There are similar corporate interests who profit off of hoarding decades-old works so they can charge fees to what should've been in the public domain, under the original durations that should've stayed (28/14 years).
What has resulted from the endless extensions of the original terms has been the societal lobotomization of human creativity, with an untold number of works now being forever lost simply because they were derived from what should've been in the public domain.

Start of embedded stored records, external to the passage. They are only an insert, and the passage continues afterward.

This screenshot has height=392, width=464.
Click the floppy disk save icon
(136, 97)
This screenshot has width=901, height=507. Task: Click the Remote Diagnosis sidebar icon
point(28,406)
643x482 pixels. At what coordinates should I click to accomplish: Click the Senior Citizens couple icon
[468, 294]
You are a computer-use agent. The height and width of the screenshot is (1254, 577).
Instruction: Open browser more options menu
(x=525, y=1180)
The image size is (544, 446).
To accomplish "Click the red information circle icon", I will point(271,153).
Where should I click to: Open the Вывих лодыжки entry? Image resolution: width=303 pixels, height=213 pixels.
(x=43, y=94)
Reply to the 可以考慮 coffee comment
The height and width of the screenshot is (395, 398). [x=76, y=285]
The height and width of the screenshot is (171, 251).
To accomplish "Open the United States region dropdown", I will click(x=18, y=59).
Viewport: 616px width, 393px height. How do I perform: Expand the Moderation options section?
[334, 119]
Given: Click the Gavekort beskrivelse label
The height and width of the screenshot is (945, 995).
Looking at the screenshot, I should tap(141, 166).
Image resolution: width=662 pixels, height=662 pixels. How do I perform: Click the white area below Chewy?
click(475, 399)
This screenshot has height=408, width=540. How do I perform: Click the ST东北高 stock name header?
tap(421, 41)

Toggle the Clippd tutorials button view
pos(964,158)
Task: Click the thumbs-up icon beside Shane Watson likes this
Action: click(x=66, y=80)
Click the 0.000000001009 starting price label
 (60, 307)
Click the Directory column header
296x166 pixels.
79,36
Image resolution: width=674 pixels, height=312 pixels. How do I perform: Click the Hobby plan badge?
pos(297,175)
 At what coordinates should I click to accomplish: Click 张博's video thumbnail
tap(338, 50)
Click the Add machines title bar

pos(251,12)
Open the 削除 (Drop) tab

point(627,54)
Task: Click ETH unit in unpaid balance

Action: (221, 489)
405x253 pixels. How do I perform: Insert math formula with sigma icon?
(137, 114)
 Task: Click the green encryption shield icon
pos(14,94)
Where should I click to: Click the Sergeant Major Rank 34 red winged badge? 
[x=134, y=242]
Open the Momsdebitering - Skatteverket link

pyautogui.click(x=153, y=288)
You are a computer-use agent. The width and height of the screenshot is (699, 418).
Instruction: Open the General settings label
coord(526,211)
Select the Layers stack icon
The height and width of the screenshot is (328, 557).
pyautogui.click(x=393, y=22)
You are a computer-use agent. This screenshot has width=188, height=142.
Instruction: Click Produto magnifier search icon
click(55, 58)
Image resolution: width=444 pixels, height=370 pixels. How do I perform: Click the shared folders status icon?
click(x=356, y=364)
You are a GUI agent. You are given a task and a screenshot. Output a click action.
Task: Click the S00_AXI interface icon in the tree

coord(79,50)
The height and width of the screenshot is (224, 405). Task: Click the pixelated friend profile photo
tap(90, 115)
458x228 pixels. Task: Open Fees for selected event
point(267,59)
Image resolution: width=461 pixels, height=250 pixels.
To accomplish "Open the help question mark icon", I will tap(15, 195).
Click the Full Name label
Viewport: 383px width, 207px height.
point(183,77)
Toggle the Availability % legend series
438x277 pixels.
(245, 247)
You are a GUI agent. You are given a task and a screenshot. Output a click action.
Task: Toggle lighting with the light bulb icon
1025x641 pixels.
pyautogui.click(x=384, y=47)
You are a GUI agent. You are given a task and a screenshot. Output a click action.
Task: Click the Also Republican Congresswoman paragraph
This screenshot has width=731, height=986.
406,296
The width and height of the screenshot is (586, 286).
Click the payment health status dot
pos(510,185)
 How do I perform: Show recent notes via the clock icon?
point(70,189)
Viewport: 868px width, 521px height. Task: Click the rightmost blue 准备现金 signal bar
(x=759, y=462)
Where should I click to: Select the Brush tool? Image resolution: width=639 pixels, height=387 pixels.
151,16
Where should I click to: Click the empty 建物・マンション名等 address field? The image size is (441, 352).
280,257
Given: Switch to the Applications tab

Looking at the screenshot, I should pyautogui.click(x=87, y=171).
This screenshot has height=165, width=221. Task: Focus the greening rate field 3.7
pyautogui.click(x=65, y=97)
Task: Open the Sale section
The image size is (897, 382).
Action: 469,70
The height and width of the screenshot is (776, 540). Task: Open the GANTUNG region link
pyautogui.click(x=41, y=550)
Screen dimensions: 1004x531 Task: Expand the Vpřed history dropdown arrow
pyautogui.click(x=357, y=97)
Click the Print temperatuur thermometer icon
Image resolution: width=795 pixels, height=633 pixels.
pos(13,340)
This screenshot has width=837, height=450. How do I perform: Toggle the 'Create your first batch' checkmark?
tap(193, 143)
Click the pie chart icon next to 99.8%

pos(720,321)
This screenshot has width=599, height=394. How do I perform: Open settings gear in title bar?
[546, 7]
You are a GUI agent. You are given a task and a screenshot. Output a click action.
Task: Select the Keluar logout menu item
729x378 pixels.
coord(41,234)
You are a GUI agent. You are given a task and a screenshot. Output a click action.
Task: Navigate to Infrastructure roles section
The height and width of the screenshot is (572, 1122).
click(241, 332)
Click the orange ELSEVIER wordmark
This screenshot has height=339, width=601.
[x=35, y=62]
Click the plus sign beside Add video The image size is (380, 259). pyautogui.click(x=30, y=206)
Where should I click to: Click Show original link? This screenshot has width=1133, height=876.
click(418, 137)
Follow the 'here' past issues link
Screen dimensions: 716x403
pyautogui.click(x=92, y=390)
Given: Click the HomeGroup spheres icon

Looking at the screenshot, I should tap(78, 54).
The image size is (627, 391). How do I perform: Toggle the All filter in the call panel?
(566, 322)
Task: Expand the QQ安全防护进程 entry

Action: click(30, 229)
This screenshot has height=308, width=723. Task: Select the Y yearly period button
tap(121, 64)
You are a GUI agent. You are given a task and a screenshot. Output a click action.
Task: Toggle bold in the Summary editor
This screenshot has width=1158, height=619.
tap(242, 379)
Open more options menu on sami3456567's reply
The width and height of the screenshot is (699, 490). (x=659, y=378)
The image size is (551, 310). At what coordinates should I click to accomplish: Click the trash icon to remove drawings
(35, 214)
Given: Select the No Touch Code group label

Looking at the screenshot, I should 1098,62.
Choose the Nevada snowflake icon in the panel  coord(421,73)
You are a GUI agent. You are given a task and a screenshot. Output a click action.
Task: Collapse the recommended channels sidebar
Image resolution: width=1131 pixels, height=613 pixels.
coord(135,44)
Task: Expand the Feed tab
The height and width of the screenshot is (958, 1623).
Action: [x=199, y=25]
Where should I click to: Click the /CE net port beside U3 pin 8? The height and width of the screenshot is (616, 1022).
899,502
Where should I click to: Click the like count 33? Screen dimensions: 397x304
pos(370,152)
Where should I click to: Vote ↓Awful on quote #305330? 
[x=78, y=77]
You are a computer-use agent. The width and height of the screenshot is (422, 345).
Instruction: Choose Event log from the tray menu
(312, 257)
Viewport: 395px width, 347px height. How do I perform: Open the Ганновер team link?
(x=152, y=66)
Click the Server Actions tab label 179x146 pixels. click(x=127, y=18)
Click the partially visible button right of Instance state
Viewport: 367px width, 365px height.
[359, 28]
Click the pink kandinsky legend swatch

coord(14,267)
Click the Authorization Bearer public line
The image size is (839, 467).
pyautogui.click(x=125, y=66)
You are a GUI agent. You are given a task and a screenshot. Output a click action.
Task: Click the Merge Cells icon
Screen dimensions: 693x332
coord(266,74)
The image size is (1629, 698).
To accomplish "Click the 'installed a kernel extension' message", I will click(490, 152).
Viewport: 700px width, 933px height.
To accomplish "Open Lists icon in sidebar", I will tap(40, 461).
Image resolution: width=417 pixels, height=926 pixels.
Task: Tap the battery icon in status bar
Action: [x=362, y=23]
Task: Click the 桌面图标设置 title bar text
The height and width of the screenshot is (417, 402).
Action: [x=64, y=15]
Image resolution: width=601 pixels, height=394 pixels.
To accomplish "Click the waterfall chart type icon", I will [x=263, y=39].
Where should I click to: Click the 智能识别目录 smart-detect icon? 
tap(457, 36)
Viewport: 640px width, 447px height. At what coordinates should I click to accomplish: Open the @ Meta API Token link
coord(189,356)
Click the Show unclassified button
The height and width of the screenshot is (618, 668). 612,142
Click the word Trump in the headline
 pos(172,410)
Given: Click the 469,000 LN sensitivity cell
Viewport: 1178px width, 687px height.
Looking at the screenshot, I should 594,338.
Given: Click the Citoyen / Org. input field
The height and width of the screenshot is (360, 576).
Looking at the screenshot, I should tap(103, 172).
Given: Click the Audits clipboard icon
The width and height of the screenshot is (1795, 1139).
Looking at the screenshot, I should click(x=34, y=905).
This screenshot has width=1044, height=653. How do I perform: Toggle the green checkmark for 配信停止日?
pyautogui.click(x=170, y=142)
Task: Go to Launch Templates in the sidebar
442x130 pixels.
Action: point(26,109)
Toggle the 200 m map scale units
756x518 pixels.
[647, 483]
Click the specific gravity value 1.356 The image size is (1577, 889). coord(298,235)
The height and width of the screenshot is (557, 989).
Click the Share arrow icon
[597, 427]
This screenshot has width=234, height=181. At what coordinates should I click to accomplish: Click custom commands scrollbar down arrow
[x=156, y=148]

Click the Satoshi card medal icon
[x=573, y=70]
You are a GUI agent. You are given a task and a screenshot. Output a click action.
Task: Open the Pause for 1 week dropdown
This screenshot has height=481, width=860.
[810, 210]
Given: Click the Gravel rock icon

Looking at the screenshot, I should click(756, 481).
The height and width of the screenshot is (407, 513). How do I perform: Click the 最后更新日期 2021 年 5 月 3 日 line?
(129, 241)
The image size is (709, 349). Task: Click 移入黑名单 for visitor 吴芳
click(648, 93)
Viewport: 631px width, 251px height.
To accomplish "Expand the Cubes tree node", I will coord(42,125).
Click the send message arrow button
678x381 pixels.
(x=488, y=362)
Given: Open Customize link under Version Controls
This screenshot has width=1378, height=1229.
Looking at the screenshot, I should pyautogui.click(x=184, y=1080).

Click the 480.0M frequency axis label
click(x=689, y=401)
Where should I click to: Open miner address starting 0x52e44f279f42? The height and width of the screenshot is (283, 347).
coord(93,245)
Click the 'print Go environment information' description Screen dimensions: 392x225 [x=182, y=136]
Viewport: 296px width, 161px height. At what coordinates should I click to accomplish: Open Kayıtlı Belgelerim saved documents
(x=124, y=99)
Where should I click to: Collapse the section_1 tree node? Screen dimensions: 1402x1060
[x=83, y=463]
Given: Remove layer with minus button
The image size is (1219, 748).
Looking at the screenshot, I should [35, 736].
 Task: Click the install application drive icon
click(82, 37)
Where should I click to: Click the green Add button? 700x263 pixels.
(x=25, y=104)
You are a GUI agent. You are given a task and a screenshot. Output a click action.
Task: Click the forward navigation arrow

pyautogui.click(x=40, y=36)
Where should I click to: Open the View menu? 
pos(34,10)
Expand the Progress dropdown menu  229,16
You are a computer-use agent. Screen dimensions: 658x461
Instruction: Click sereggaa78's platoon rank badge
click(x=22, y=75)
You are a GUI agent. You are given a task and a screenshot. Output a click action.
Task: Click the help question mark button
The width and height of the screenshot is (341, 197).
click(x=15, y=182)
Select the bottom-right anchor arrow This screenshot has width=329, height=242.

When having lived in such a society, and recognizing existing copyright laws as the reason why it is creatively in such a state, the celebration of its destruction should not be treated as illogical.
I do find it facinating that people don't realize the highest compression isn't the artifacts.. but what makes the artifacts.. a synthetic "mind".
This is why we see evidence of emotional structures: https://www.anthropic.com/research/emotion-concepts-function
This is why we see generalized introspection (limited in the models studied before people point it out, which they love to): https://www.anthropic.com/research/introspection
Because the most compact way to recreate the breadth of written human experience is shockingly to have analogs to the systems that made it in the first place.
Not sure why this is being down voted, but surely it's the other way around? These structures are emergent from the environment, not something belonging exclusively to humans and then appropriated by LLMs?
Intelligence is certainly not compression. People need to think more carefully about how it is that cockroaches and house spiders are able to live comfortably and adaptably in human houses, which are totally novel environments that have only existed for at most 10,000 years. Does it really make sense to say that they decompressed some latent knowledge about attics and pantries, perhaps from a civilized species of dinosaur? I think they have some tiny spark of true general intelligence that lets them adapt to situations vastly outside the scope of their "training data."
I would be much more convinced about AGI 2027 if someone in 2026 demonstrates one (1) robot which is plausibly as intelligent as a cockroach. I genuinely don't think any of us will live to see that happen.
Copyright is what enables free and open licenses such as Creative Commons and every version/variant of the GPL. Without copyright, what would become of these licenses, and movements that have espoused them?
Copyleft is an abuse of copyright to pervert its intention. Copyright's intent was that you could not copy things freely, and copyleft is to ensure you can.
If there is no copyright, then you can copy things freely.
All that we need after that to realize the GPL ideal is to legally mandate that people have a right to access and modify source code of software/hardware they use, i.e. the government needs to mandate that Apple releases the iOS kernel and source code and that iPhones can be unlocked and custom kernels flashed, that John Deere must provide the tractor's source code, that my fridge releases its GPL-violating linux patches, etc etc.
You have the right to free speech, the right to a lawyer, and the right to source code. Simply amend the bill of rights.
The open source world would still exist if everything was public domain. It would be smaller because nobody would be forced to contribute but the dirty secret of GPL is that forced contribution virtually never happened anyway.
> Oh no!! Those strings of words belong to me!!
Yeah, maybe it’s time to move on and find ways to benefit yourself and the rest of humanity outside of artificial monopolies and rent seeking. Copyright is dead.
I doubt that you work for free. Just because you don't value writing or journalism doesn't make it rent seeking.